_Your goal_: Please copy out the material below with every "GUI agent" replaced by "screen agent" and everything else unchanged.

_Supplied data_:
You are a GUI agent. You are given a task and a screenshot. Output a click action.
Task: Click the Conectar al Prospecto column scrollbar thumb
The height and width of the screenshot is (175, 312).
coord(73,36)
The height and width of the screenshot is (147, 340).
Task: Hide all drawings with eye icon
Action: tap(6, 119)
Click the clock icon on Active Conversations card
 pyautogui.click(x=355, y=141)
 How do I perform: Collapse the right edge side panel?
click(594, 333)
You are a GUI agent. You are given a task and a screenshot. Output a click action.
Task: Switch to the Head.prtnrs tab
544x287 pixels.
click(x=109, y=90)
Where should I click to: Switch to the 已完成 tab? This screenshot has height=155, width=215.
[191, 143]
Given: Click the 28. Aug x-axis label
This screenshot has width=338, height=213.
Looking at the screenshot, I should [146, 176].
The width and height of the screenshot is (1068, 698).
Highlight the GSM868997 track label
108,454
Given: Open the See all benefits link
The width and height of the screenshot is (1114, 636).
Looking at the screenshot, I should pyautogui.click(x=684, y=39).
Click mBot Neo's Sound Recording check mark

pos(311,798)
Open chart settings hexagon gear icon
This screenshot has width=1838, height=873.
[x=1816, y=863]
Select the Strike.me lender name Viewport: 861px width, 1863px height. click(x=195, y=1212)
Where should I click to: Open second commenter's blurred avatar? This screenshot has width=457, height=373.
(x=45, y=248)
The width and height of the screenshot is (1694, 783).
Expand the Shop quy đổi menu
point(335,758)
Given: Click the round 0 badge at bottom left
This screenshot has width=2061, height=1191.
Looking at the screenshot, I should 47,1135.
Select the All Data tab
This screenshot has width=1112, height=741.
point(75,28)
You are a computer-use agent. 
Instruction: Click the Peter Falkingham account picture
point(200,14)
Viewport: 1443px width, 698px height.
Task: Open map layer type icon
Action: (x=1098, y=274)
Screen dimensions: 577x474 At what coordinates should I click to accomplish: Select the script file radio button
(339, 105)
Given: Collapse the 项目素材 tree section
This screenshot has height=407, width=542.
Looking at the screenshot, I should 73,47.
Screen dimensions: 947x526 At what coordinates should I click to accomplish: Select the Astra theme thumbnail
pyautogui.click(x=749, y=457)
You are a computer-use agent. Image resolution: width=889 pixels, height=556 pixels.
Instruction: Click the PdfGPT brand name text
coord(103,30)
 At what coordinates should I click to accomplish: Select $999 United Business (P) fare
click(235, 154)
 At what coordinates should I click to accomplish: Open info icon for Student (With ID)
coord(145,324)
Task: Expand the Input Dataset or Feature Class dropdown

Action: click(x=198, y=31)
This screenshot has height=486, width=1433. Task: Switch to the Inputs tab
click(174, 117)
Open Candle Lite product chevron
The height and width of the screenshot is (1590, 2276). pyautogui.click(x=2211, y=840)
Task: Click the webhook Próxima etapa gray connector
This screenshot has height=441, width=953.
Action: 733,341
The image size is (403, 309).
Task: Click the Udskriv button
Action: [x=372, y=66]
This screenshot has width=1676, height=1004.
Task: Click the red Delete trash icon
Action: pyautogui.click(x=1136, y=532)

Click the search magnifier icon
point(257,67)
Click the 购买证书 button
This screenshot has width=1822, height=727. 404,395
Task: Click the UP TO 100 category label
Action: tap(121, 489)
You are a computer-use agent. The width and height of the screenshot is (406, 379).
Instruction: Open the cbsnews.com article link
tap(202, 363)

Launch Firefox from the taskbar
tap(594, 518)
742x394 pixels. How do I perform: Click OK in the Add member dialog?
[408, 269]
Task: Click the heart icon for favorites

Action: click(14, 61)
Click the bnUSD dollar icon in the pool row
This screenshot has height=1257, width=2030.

_Exercise output_:
You are a screen agent. You are given a task and a screenshot. Output a click action.
Task: Click the Conectar al Prospecto column scrollbar thumb
The height and width of the screenshot is (175, 312).
coord(73,36)
The height and width of the screenshot is (147, 340).
Task: Hide all drawings with eye icon
Action: tap(6, 119)
Click the clock icon on Active Conversations card
 pyautogui.click(x=355, y=141)
 How do I perform: Collapse the right edge side panel?
click(594, 333)
You are a screen agent. You are given a task and a screenshot. Output a click action.
Task: Switch to the Head.prtnrs tab
544x287 pixels.
click(x=109, y=90)
Where should I click to: Switch to the 已完成 tab? This screenshot has height=155, width=215.
[191, 143]
Given: Click the 28. Aug x-axis label
This screenshot has width=338, height=213.
Looking at the screenshot, I should [146, 176].
The width and height of the screenshot is (1068, 698).
Highlight the GSM868997 track label
108,454
Given: Open the See all benefits link
The width and height of the screenshot is (1114, 636).
Looking at the screenshot, I should pyautogui.click(x=684, y=39).
Click mBot Neo's Sound Recording check mark

pos(311,798)
Open chart settings hexagon gear icon
This screenshot has width=1838, height=873.
[x=1816, y=863]
Select the Strike.me lender name Viewport: 861px width, 1863px height. click(x=195, y=1212)
Where should I click to: Open second commenter's blurred avatar? This screenshot has width=457, height=373.
(x=45, y=248)
The width and height of the screenshot is (1694, 783).
Expand the Shop quy đổi menu
point(335,758)
Given: Click the round 0 badge at bottom left
This screenshot has width=2061, height=1191.
Looking at the screenshot, I should 47,1135.
Select the All Data tab
This screenshot has width=1112, height=741.
point(75,28)
You are a computer-use agent. 
Instruction: Click the Peter Falkingham account picture
point(200,14)
Viewport: 1443px width, 698px height.
Task: Open map layer type icon
Action: (x=1098, y=274)
Screen dimensions: 577x474 At what coordinates should I click to accomplish: Select the script file radio button
(339, 105)
Given: Collapse the 项目素材 tree section
This screenshot has height=407, width=542.
Looking at the screenshot, I should 73,47.
Screen dimensions: 947x526 At what coordinates should I click to accomplish: Select the Astra theme thumbnail
pyautogui.click(x=749, y=457)
You are a computer-use agent. Image resolution: width=889 pixels, height=556 pixels.
Instruction: Click the PdfGPT brand name text
coord(103,30)
 At what coordinates should I click to accomplish: Select $999 United Business (P) fare
click(235, 154)
 At what coordinates should I click to accomplish: Open info icon for Student (With ID)
coord(145,324)
Task: Expand the Input Dataset or Feature Class dropdown

Action: click(x=198, y=31)
This screenshot has height=486, width=1433. Task: Switch to the Inputs tab
click(174, 117)
Open Candle Lite product chevron
The height and width of the screenshot is (1590, 2276). pyautogui.click(x=2211, y=840)
Task: Click the webhook Próxima etapa gray connector
This screenshot has height=441, width=953.
Action: 733,341
The image size is (403, 309).
Task: Click the Udskriv button
Action: [x=372, y=66]
This screenshot has width=1676, height=1004.
Task: Click the red Delete trash icon
Action: pyautogui.click(x=1136, y=532)

Click the search magnifier icon
point(257,67)
Click the 购买证书 button
This screenshot has width=1822, height=727. 404,395
Task: Click the UP TO 100 category label
Action: tap(121, 489)
You are a computer-use agent. The width and height of the screenshot is (406, 379).
Instruction: Open the cbsnews.com article link
tap(202, 363)

Launch Firefox from the taskbar
tap(594, 518)
742x394 pixels. How do I perform: Click OK in the Add member dialog?
[408, 269]
Task: Click the heart icon for favorites

Action: click(14, 61)
Click the bnUSD dollar icon in the pool row
This screenshot has height=1257, width=2030.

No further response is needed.